Immunofluorescent Staining Protocol


  1. Solutions and Reagents
    1. 1X Phosphate Buffered Saline (PBS): Dissolve 8g NaCl, 0.2g KCl, 1.15g Na2HPO4 and 0.2g KH2PO4 in 800mL distilled water (dH2O). Adjust the pH to 7.4 with HCl and the volume to 1 liter.
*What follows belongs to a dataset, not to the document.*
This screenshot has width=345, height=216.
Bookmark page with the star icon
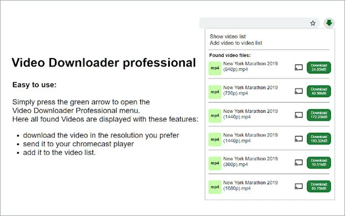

Store at room temperature
    2. Poly-L-lysine solution: 0.1mg/ml in 1xPBS
    3. Glass coverslips No.1, 18mm dia.
    4. Fixation buffer: 4% paraformaldehyde in 1xPBS
    5. Permeabilization buffer : 0.1% Triton X-100 in 1xPBS
    6. Blocking buffer: 5% Fetal Bovine Serum (FBS) in 1xPBS
    7. Fluorescence-labeled secondary antibody
  2. Fixation permeabilization
    1. Coat the coverslips with 0.1mg/ml poly-L-lysine solution at room temperature for 2hrs, dry, and then wash with 1xPBS buffer.
    2. Place the coated coverslip into each well of 12-well plate, and inoculate cells the day before immunocytochemistry experiment.
    3. Suck off the medium and rinse cells attached to cover slips twice with 1xPBS, removing liquid by gentle aspiration in this and subsequent steps.
    4. Fix cells with 4% paraformaldehyde in 1xPBS for 6 min at room temperature, and then rinse briefly twice with 1xPBS.
    5. The fixed cells can be permeabilize with 0.1% Triton X-100 in 1xPBS for 6 min.
    6. Wash cells briefly twice with 1xPBS, then block the coverslip with blocking buffer briefly at R/T.
  3. Staining
    1. Dilute primary antibody with blocking buffer, and incubate the coverslip for 60 min at room temperature.
      Note: You may wish to leave one slip for a secondary antibody only control.
    2. Wash cells 3 times with 1xPBS, then 2 times with blocking buffer.
    3. Incubate cells with a dilution of the fluorescence-labeled secondary antibody in blocking buffer for 30–45 minutes at room temperature in the dark.
    4. Wash cells three times with 1xPBS.
    5. Mount the coverslip on a glass slide. Store the slides in the dark.